Laura which is just south of Cuba, is expected to enter the Gulf of Mexico soon where the water temperatures are some of the hottest anywhere on earth.
Forecasters say those conditions will lead to a rapid intensification.
It currently has sustained winds of 65 mph. Laura is predicted to be near or at 'major' hurricane strength of 110 mph or more as it makes landfall. A 'hurricane watch' is now posted along parts of Texas and Louisiana.
Laura's worst impact in the U.S. will be seen from late Wednesday into Friday. Federal forecasters say its intense rainfall could spark "widespread flash and urban flooding" and possibly cause some streams and rivers to flood.
Laura has triggered tropical storm warnings in parts of the Cayman Islands and Cuba, as well as in the Florida Keys from Craig Key to Key West — and farther west, out to Dry Tortugas National Park.

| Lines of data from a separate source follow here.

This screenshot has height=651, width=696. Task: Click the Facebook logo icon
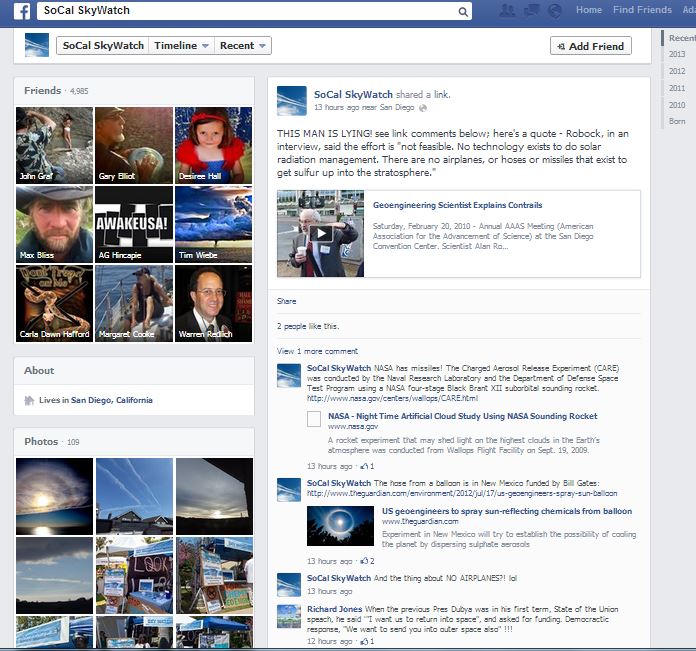(x=21, y=11)
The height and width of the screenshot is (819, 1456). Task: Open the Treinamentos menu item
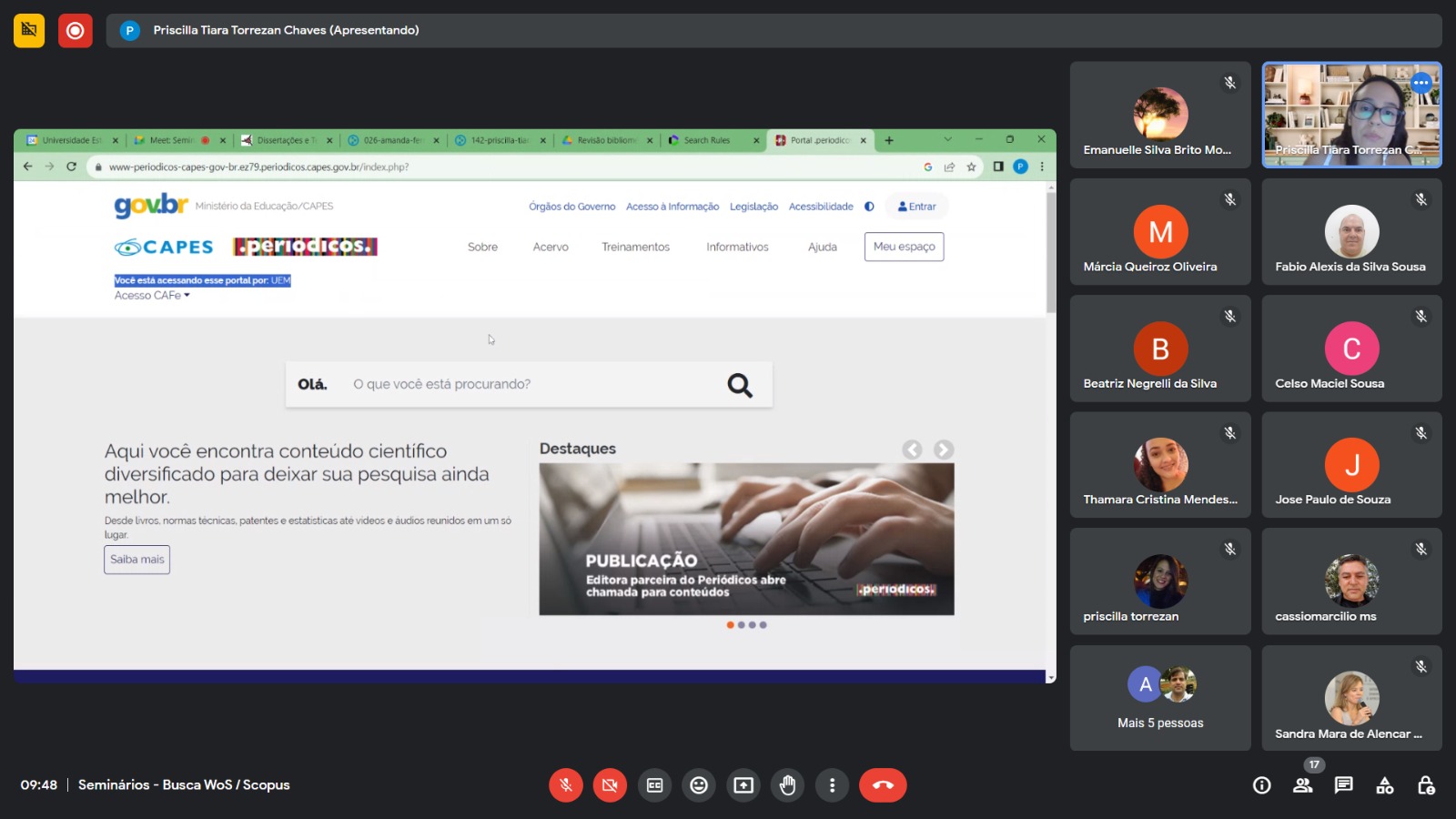635,248
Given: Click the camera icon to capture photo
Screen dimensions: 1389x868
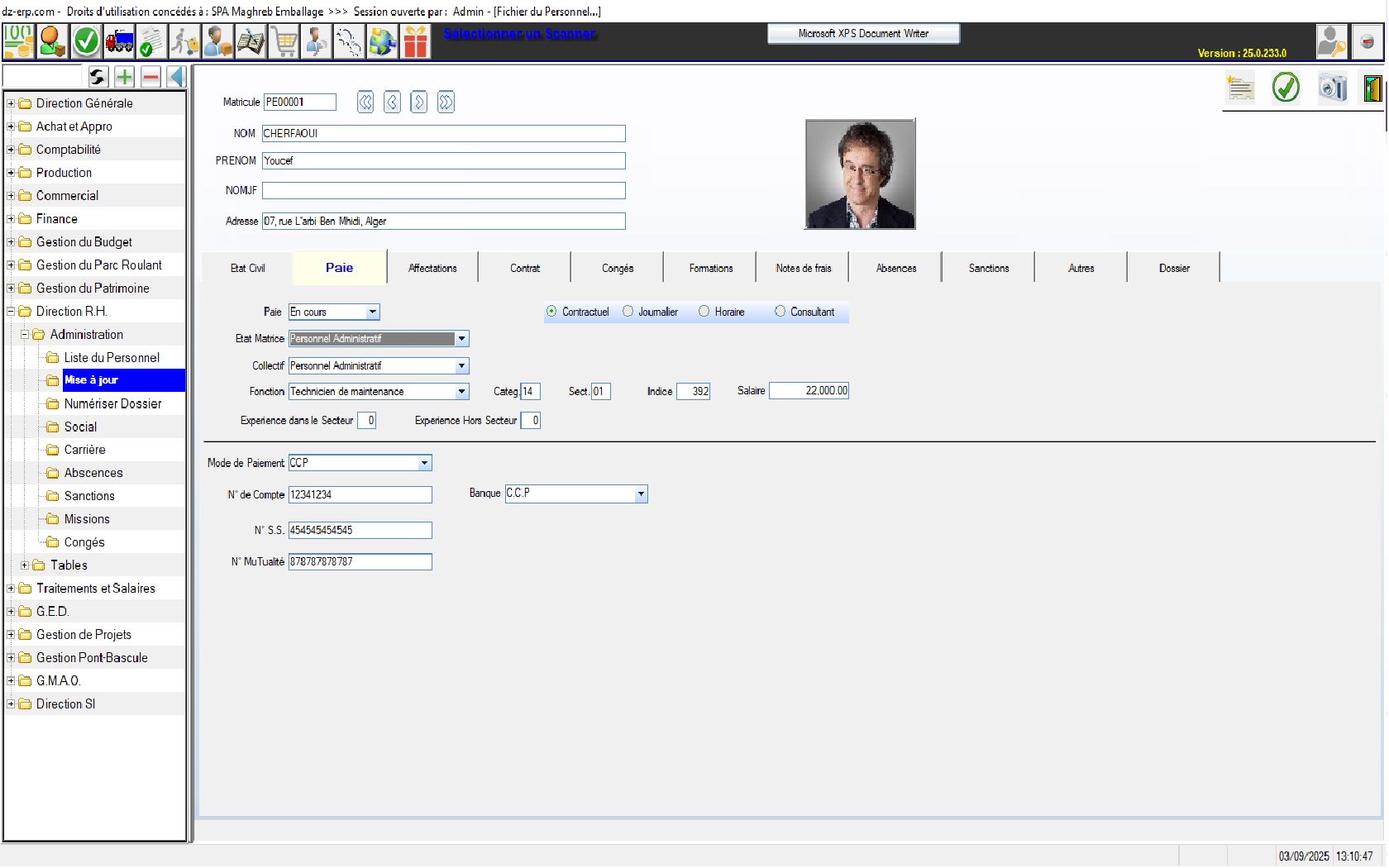Looking at the screenshot, I should pos(1332,88).
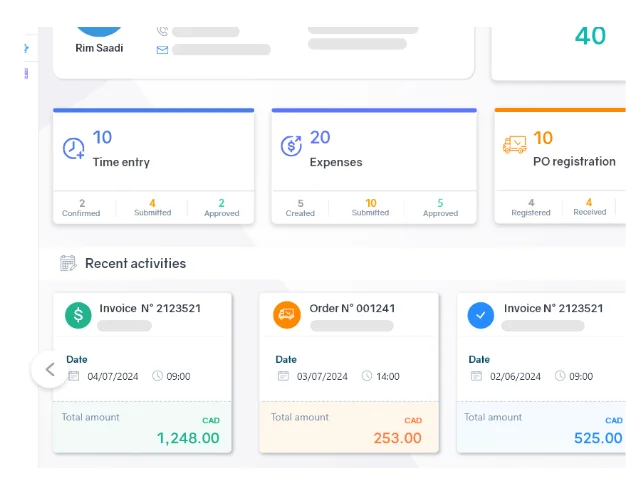Select Approved count under Expenses

[440, 207]
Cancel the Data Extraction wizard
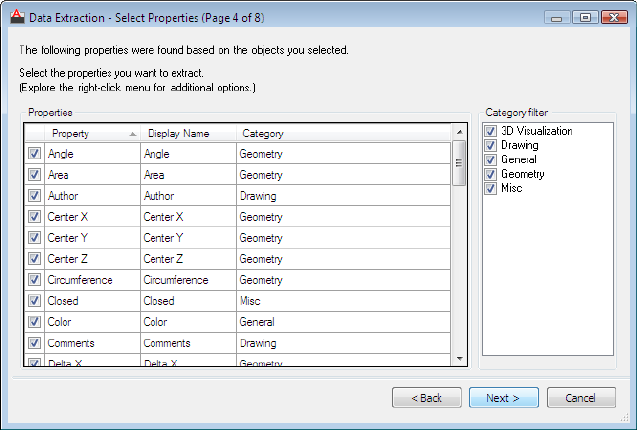The height and width of the screenshot is (430, 637). (x=581, y=398)
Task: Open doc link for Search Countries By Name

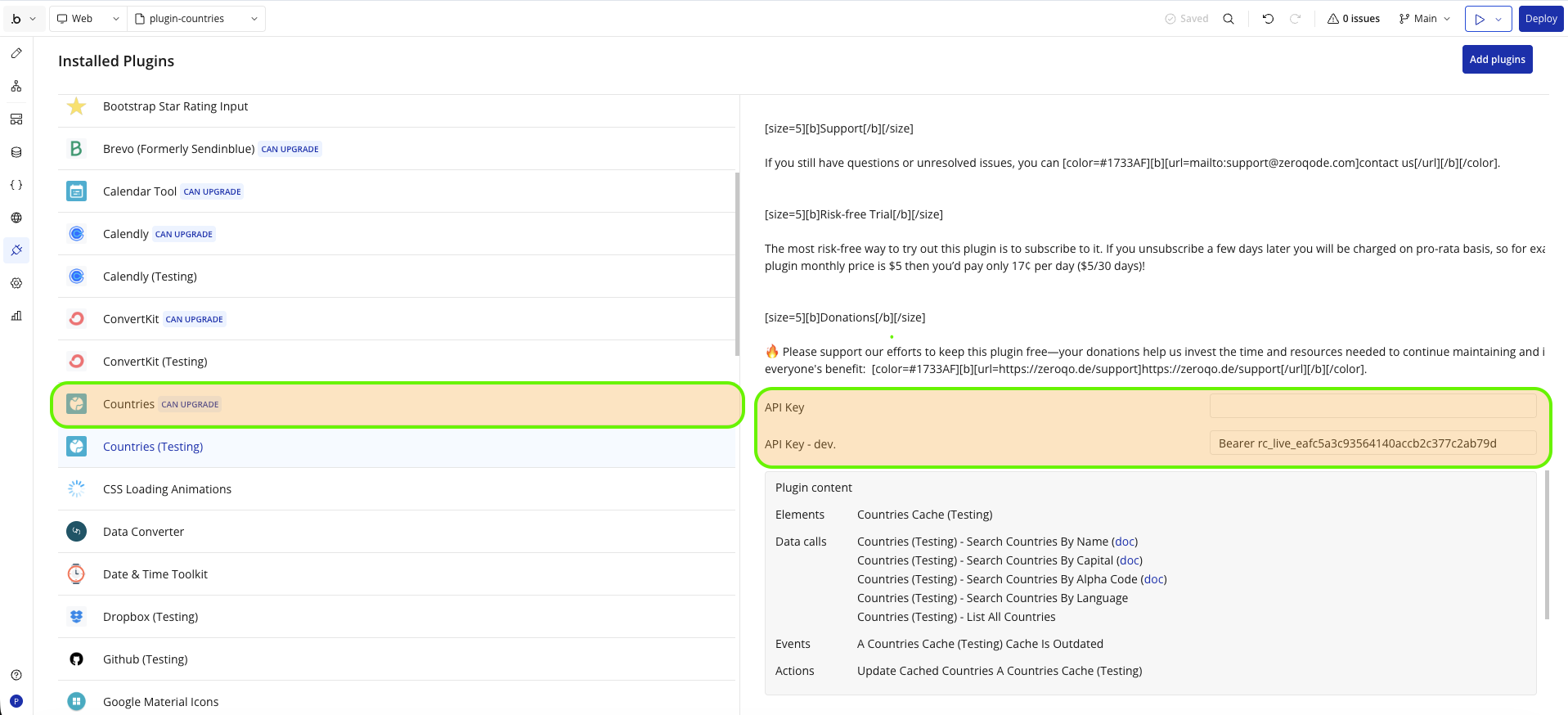Action: (1125, 542)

The biggest threat from Marco is now due to its rainfall. The storm could produce "accumulations of 2 to 4 inches with isolated maximum amounts of 7 inches across portions of the northeast and north-central Gulf coast through Tuesday," according to the hurricane center.
Forecasters discontinued all coastal watches or warnings on Monday as the storm weakened — a relief to residents of Louisiana and Mississippi who had earlier been warned of a potential storm surge of 2 to 4 feet.
Flood Hazard Outlook map for #lawx #arwx #txwx— NWS Shreveport (@NWSShreveport) August 24, 2020
Remember #TurnAroundDontDrown if you see flooded roads! pic.twitter.com/eoOWWUsrEE
Another complicating factor: Louisiana is already coping with a COVID-19 outbreak, reducing capacity for shelters and evacuation efforts.
"The first 72 hours is on you," Edwards told residents on Sunday. "That is because the second storm comes in so close that there may not be much of a window when we can fly search-and-rescue helicopters, when we can get out with high-water vehicles and those sorts of things."
Climate change has been linked to the more frequent occurrence of major hurricanes globally as well as the rising number of hurricanes in the Atlantic. In addition to strong winds, many of the most dangerous storms in recent years have brought tremendous amounts of rain – creating new threats to people and infrastructure farther inland.